How about starting the walk away from home?

Either carry your pup down the block and walk back to home. Or just go somewhere else and take a walk.

Good luck.


----------



## Big Mamoo (Jul 4, 2007)

I had the same experience with one of ours. He was very timid and would freeze in the driveway. I would go as far as he wanted then sit down in the driveway with a treat a few feet ahead of him. After about a week he started going the whole way to the street and hasn't looked back since, except to stop at the car and beg for a ride.


----------



## kalkid (Feb 22, 2007)

AquaClaraCanines said:


> He is adorable!!! If he is like most Goldens, treats will be all the encouragement he needs.

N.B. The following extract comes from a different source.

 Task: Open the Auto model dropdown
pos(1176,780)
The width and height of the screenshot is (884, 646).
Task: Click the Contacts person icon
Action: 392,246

Once he sees how fun walking is, he'll be begging for walks.


Yeah and then your next search or question on the forum will be "How do I calm him down and get him to stop dragging me when we go for walks" lol


----------



## debotsbak (Aug 18, 2007)

We adopted an older lab and a bichon. Last year we brought home 2 golden puppys. The male is not shy at all but the female is just so sumissive. I have never experienced a golden so submissive. She now throws herself down on the ground and rolls on her back refusing to walk. She is also taking running leaps onto my back. Telling her off and making her sit is limited and if I walk she will run and jump on my back again. She also refuses to eat her meal often. I have to put her in her crate with her food and with a little time she will eat. HELP. She is very healthy has all of her shots and is fine.


----------



## cmentch (Aug 30, 2007)

*5 year old will not walk anymore*

I have 5 year old golden (Ginger) who used to walk miles with me around the neighborhood. About 3 weeks ago, she decided that she doesn't like to walk anymore. The first time it happened, we got about 3 blocks away from the house, she sat down, and refused to walk anymore except if I started walking in the direction of the house! Then when I started to walk back toward home, she pulled aggressively.... It has progressed where we barely made it passed the neighbor's house tonight. She pulled back on the leash, sat down, refused to walk and then turned around toward the house. 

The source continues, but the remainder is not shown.